EXERCISE = Start at the line that contains "[TikTok] (962, 763)". Repeat it and each line after it, exactly, up to and including the final line of the data.

(Data extracted from a collection)
BEGIN
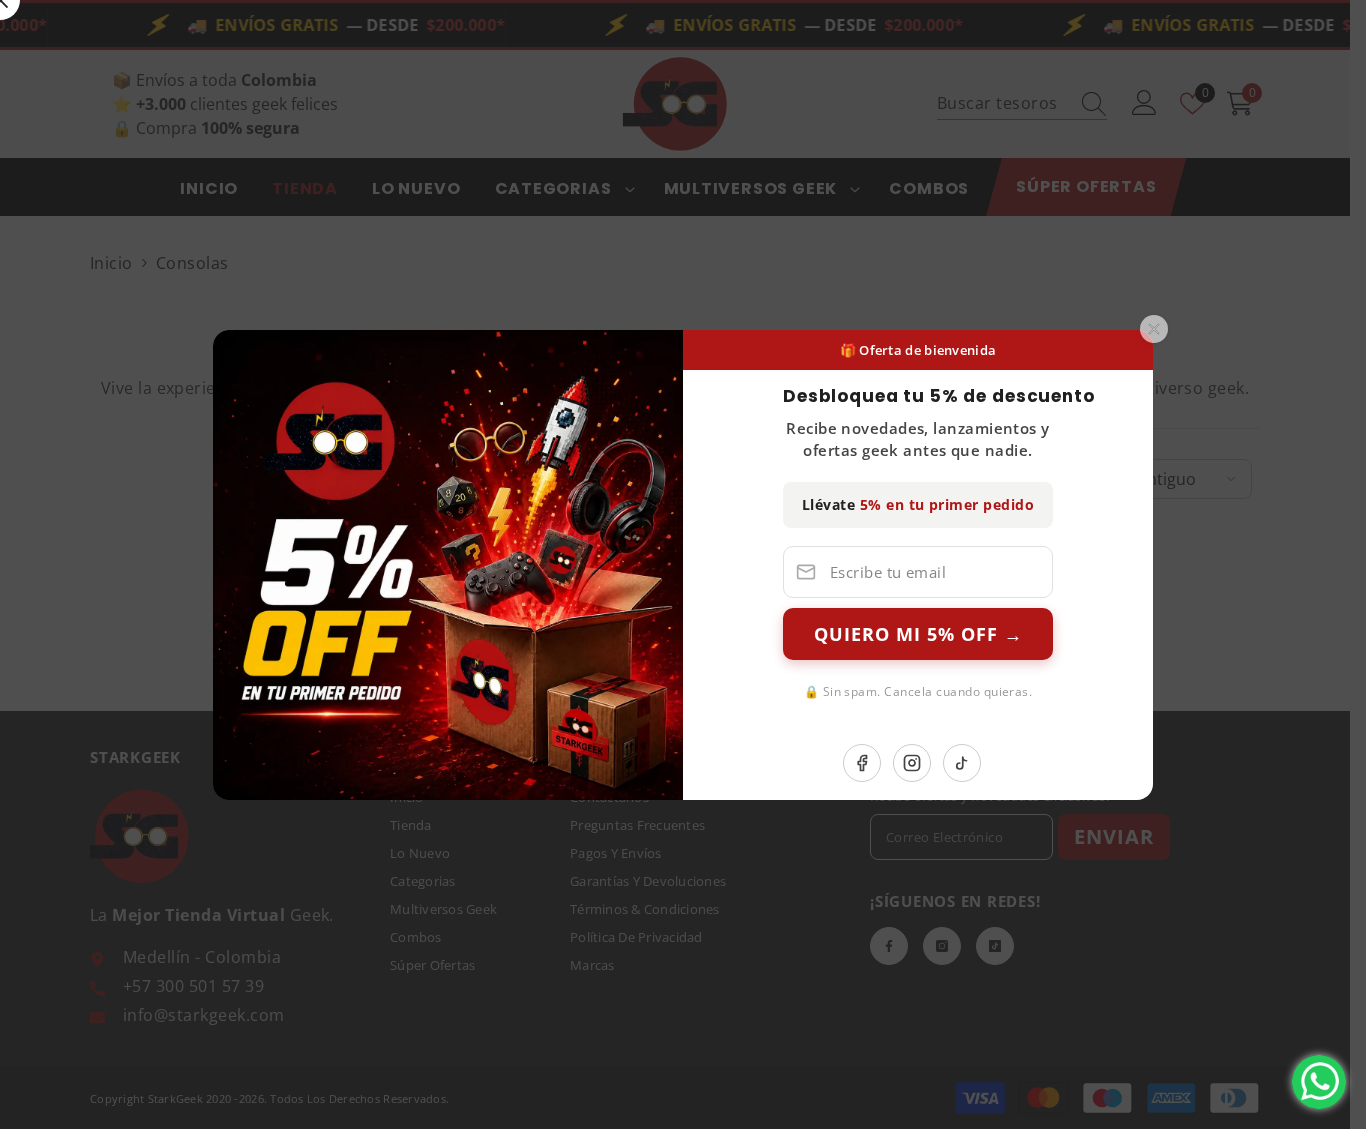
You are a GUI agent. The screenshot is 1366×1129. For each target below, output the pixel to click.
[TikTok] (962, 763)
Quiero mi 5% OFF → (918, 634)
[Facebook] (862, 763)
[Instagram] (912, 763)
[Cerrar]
END
EXERCISE RESULT =
[TikTok] (962, 763)
Quiero mi 5% OFF → (918, 634)
[Facebook] (862, 763)
[Instagram] (912, 763)
[Cerrar]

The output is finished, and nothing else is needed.